また、地熱発電分野では、北海道の京極北部地域地熱発電やルスツ地域地熱発電に取り組んでいるほか、2020年7月には、日本初の地熱発電電力を利用したCO2フリー水素を製造する実証プラントを大分県玖珠郡九重町に設置し、実用段階に向けた実証実験を行っている。

PPP事業の伸長

国内PPP事業分野では、政府が従来型のPFIに加えコンセッション方式を推進し、地方自治体からの出件数も増加するなかで、当社は各支店・グループ会社との協働により、新規案件の受注に注力した。その結果、2015(平成27)年度にPFI子会社31社の売上高は225億円だったが、2019年度には474億円と大幅に伸び、営業利益についても同様に大きく増加した。

一方、当社がこれまで事業運営を行ってきた案件の事業期間が終了し、引き続き維持管理、運営業務のみ継続するPFI案件も増加しており、大林ファシリティーズが代表企業となってチームを組成して対応している。
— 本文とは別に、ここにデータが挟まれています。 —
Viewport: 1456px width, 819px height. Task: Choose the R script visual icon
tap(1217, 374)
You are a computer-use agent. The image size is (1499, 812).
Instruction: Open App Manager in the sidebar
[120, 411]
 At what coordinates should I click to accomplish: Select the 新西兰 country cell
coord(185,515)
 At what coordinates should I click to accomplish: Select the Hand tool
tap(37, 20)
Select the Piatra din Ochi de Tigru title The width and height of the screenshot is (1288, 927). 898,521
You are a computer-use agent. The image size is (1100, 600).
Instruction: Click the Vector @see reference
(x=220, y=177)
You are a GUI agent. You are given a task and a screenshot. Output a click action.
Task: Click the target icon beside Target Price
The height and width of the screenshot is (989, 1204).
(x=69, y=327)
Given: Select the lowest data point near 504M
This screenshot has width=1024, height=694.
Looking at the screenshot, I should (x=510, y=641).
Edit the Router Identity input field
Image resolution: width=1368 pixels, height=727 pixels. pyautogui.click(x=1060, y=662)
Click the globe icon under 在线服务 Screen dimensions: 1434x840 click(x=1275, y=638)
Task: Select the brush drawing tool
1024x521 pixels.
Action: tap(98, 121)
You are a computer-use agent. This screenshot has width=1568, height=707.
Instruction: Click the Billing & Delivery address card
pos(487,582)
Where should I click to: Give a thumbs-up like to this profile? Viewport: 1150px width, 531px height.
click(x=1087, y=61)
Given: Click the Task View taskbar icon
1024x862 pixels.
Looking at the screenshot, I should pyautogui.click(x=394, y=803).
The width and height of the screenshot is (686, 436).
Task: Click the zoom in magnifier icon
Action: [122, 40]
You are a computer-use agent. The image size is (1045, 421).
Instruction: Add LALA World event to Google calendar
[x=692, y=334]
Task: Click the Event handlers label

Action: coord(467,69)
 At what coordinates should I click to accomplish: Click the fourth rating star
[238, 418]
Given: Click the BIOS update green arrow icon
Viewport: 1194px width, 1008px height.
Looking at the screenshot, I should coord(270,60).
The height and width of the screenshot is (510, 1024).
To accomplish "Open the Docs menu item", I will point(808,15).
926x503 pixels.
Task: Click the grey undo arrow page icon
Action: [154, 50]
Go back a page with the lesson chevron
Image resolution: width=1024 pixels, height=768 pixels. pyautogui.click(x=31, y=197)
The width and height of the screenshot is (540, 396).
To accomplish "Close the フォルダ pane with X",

大林グループではさらにPPP事業への取り組みを強化することにより、グループ全体の収益拡大をめざした。

この時期の主な案件には、2017年11月に落札した大阪第6地方合同庁舎(仮称)整備等事業がある。大阪市内に分散し老朽化が進んでいた近畿地方整備局、近畿管区警察局、近畿管区行政評価局、大阪法務局、大阪公安調査局、大阪航空局を集約し、災害応急対策活動の拠点施設を整備するもので、当社は設計・建設、維持管理業務、運営業務、独立採算(食堂・売店・自動販売機運営)を受託した。2018年3月には、(仮称)箕面船場駅前地区まちづくり拠点施設整備運営事業を受注した。北大阪急行線の延伸に伴い、新駅前に文化ホール、生涯学習センター、図書館、地下駐車場およびカフェなどの付帯施設を整備し、うち文化ホール、地下駐車場および付帯施設を独立採算により運営・維持管理するPFI事業であった。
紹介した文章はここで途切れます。